​When nearly all of the copies of Benny Hester's 1972 debut album, Benny..., were lost in a fire, he moved on with his life, making more records and producing television. Hester tells us the painful story of the album's disappearance, how he lined up Elvis Presley's backing band for the record, and how the songs stand up today. After a four-decade delay, the album's finally due out this Friday, and can be ordered via Pledge Music.

AllMusic: So how did the album come to be "lost" in the first place?

Benny Hester:
In 1972, I lived in Las Vegas, and I was teaching music at a private school. I wanted an excuse to move from Texas to Las Vegas, and that was the one. I recorded this album with Elvis Presley’s TCB Band and other musicians that were really well-known at the time and had cut many of my favorite albums, and we finished the record and the announcement came out in Billboard that it was going to be released, it was great, and it was one of the most exciting times of my life, it was a dream come true for a kid from Waco, Texas.

We were ready to launch it, we had all the LPs packaged in a warehouse by the studio, the single was ready to go out, some promo copies had been released to people in advance, and one early morning around 4 a.m. I got a call that the studio was on fire, and I drove down, and you could see it from miles away. Everything was destroyed: the studio, all the pressed LPs ready to go out, there was nothing left. The album was never released. Everything I’d hoped for and everything that was going great in my life at the time, in one second, changed to be the worst moment that I’d ever had up to that point.

AllMusic: How did you move on? Was it painful to listen to those recordings afterwards?
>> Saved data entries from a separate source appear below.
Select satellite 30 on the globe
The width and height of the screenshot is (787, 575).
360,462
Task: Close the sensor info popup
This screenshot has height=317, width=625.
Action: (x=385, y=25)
At first, it was painful and I had to put it aside. I had a band in Las Vegas, so I was playing live, doing concerts here and there, and with me it’s about writing first, that’s my love. That and being in the studio, those are the things I love to do, I’d do it every day if I could. I just played live and continued on and had the hope that another record label might sign me at some point.

AllMusic: You were living in Vegas, and ended up befriending Elvis' sound engineer and watching his live shows from the mixing desk. What did you know about his backing band before you worked with them?

I had read about some of them, like Ron Tutt, the drummer, he had just cut “Peace Train” with Cat Stevens, and that was one of my favorite songs. I knew Jerry Scheff had recorded the last album with the Doors, and I thought, “Wow, not only have they played with Elvis and do something I’ve never heard done before, but they do other things, too.” So we brought in the guys, Ron Tutt and James Burton, Glen Hardin, Jerry Scheff, and then we added Larry Muhoberac, who used to be in Elvis’ band, he was the keyboard player and did all the orchestration for the album, and Joe Osborn, who had recorded the Bridge over Troubled Water album with Simon and Garfunkel.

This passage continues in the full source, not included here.